O almirante deu um passo em frente e voluntarizou-se para a luta eleitoral. Vai de “peito às balas”, mas sabe que vai receber apoios. A questão é saber se serão os apoios que lhe interessam. O almirante já tem o fundamental: prestígio pessoal. Talvez lhe falte dinheiro para a campanha, o que só se consegue com apoios partidários ou indo ao banco pedir um empréstimo… Mas é possível que tudo o que lhe falte vá chegar mais depressa do que imaginamos.
Depois de Marques Mendes já se ter anunciado como o candidato natural do PSD, Chega e PS terão de se apressar para não dar voltas de avanço ao adversário.
O Chega, apesar dos votos recebidos nas legislativas, tem um problema estrutural: o partido é André Ventura e não há alternativa credível dentro da estrutura, não há uma figura com dimensão nacional capaz de suportar uma candidatura presidencial séria.
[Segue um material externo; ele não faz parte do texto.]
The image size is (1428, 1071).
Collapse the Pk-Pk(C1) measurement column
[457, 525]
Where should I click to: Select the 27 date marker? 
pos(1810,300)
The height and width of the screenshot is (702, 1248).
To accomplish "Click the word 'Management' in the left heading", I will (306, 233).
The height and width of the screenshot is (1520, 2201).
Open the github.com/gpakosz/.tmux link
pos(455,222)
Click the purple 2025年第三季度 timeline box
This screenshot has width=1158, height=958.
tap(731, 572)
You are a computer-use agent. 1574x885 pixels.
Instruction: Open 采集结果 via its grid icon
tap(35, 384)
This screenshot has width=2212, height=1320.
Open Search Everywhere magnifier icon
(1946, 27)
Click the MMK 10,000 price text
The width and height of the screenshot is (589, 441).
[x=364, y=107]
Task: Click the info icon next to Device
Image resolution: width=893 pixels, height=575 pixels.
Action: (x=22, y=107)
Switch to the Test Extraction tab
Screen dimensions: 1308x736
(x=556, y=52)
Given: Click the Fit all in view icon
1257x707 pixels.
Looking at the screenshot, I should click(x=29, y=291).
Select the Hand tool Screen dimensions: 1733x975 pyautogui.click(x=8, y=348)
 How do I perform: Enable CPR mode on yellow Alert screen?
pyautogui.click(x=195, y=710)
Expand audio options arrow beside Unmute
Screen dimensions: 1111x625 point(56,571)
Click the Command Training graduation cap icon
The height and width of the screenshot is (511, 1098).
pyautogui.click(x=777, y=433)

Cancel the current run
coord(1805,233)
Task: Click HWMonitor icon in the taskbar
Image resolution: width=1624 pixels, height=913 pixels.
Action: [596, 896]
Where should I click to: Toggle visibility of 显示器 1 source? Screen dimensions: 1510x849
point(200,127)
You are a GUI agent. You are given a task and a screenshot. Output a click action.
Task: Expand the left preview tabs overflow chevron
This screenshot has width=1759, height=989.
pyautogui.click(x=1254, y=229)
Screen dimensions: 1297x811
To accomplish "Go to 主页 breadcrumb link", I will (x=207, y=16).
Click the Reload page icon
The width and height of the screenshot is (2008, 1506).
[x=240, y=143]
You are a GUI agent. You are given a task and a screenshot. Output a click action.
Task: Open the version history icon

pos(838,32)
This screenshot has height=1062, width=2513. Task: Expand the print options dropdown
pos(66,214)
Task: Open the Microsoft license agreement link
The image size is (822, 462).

Ventura sabe disso e também sabe que perder uma eleição presidencial, sobretudo se for ele o candidato, pode corroer a imagem do “escolhido por deus” que vem cultivando. Um erro de cálculo pode desfazer anos de crescimento político.
Por isso, uma solução “externa” como Gouveia e Melo deve estar a ser ponderada no Chega. É um candidato de prestígio, que Ventura poderá apoiar sem se expor demasiado, tentando capitalizar votos fora da sua bolha radical. O problema é que isso só funciona se o Chega for o primeiro a mexer-se.
O PS precisa de quebrar este ciclo em que tudo lhe corre mal. Apoiar a candidatura do almirante será uma solução expedita com possibilidade de vitória. Lembremo-nos que foi num dos governos de António Costa que Gouveia e Melo se notabilizou quando foi chamado a organizar a vacinação massiva da população, durante a pandemia covid-19. Se o PS declarar apoio ao almirante, o Chega fica automaticamente fora da equação. Gouveia e Melo, uma vez associado à “família socialista”, torna-se tóxico para o eleitorado de Ventura. Não há como apoiar o mesmo candidato que os socialistas, depois de anos a elaborar um discurso de oposição ao “sistema”, ao “centrão” e aos partidos que governaram nas últimas décadas. Ventura não pode apoiar um nome “abençoado” pelo PS sem perder a face.
Portanto, vamos ver quem corre mais rápido. Ninguém tem dúvidas que entre o Chega e o PS, o almirante está mais próximo dos socialistas. Não só por ter sido escolhido por António Costa para liderar a taskforce de combate ao covid-19, mas porque o homem deve detestar o estilo arruaceiro dos ‘cheganos’ e deverá ter horror à ideia de se ver arrastado para a trincheira de um discurso populista e divisionista.